### WHAT IS REQUIRED
Please write out the rows below as a numbered list with one line per item, skipping any blank lines and leaving the pictures out.
+---+
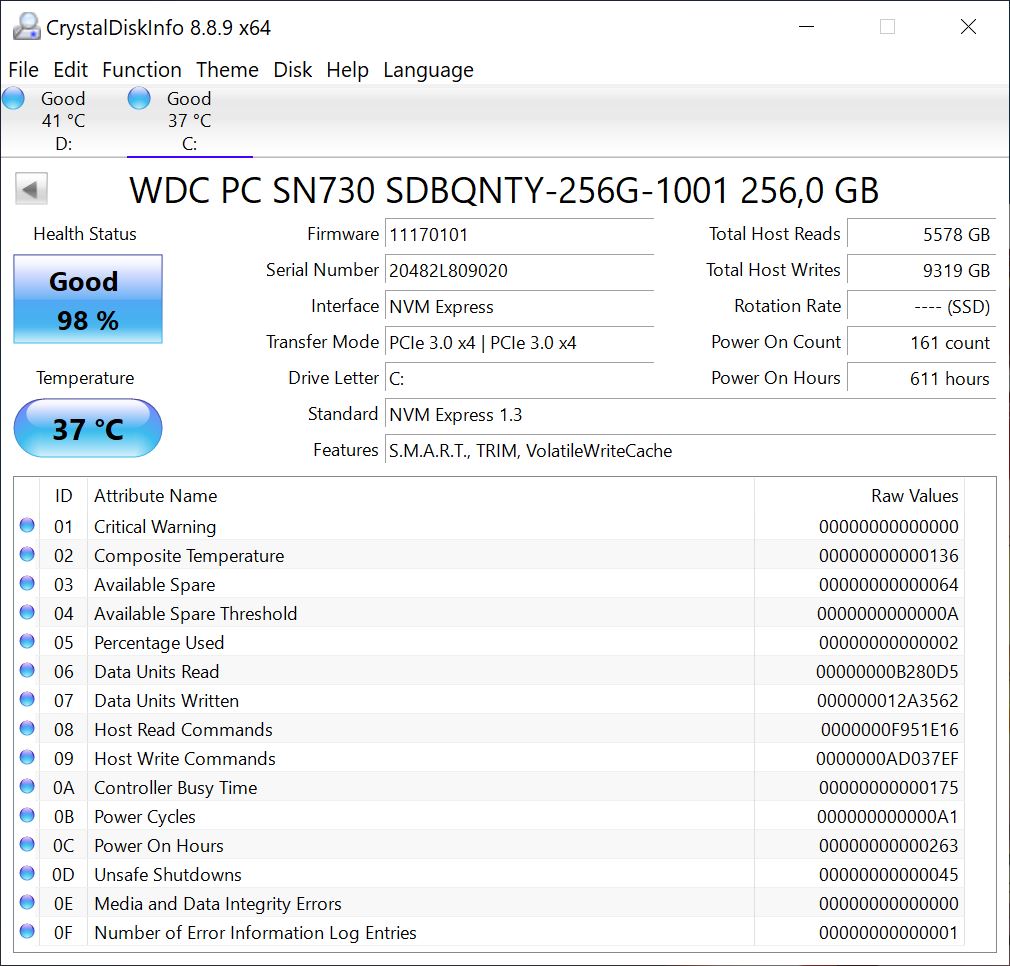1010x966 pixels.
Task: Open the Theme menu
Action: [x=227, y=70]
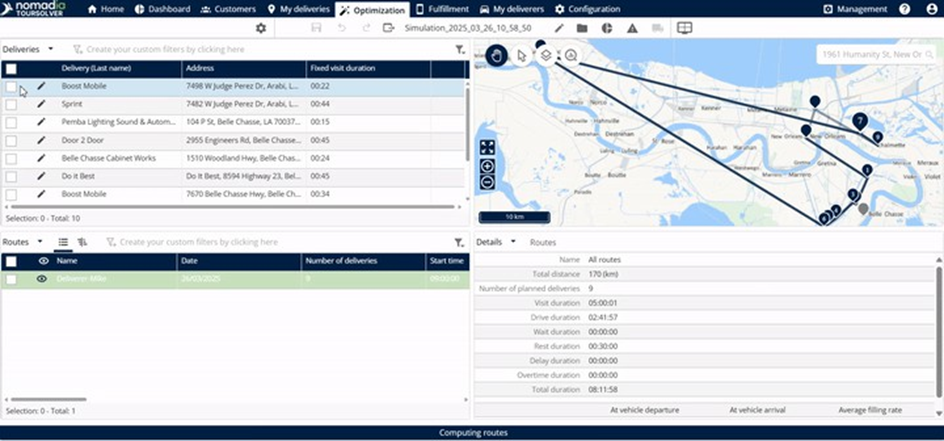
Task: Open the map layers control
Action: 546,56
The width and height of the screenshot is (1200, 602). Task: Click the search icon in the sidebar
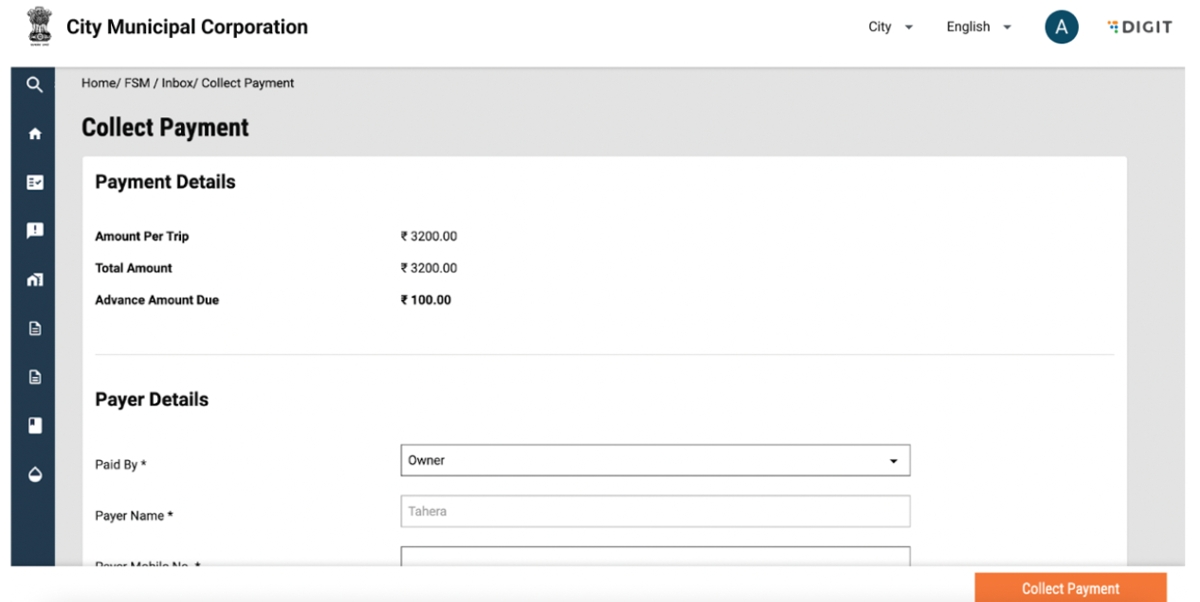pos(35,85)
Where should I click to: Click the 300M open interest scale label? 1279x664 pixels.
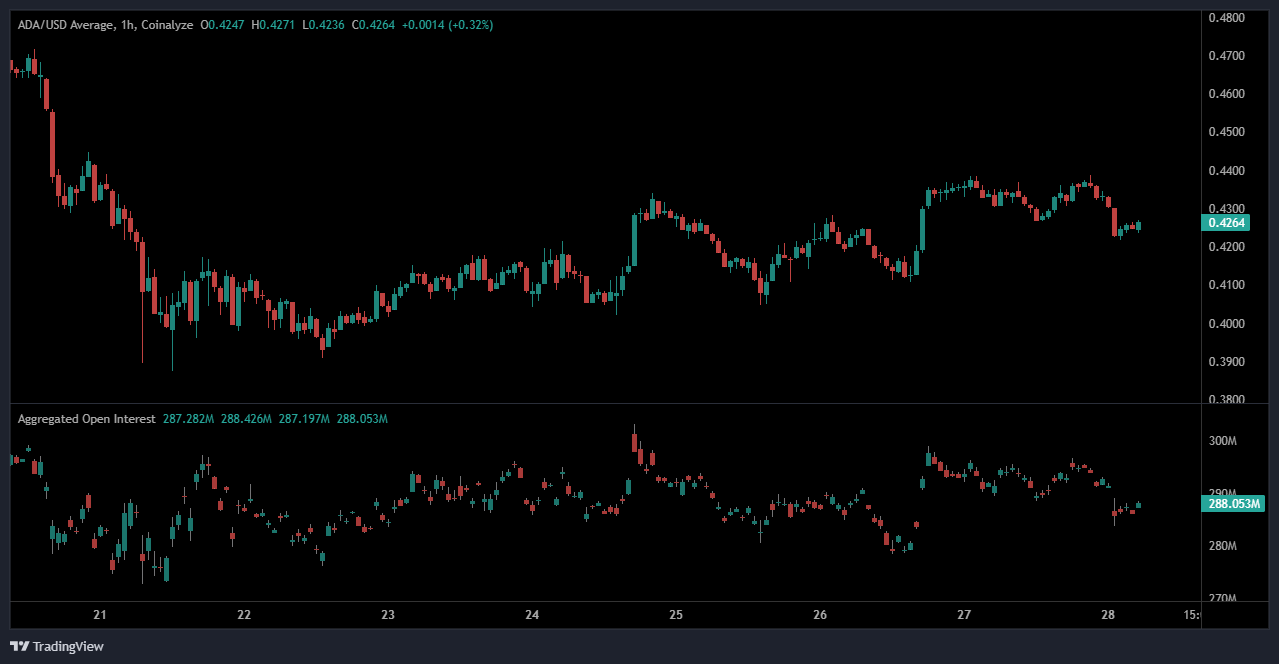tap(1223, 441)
+---+
### FULL RESPONSE
1. 1010x966 pixels.
2. Task: Open the Theme menu
3. Action: [x=227, y=70]
4. Task: Open the map layers control
5. Action: 546,56
6. The width and height of the screenshot is (1200, 602). Task: Click the search icon in the sidebar
7. pos(35,85)
8. Where should I click to: Click the 300M open interest scale label? 1279x664 pixels.
9. tap(1223, 441)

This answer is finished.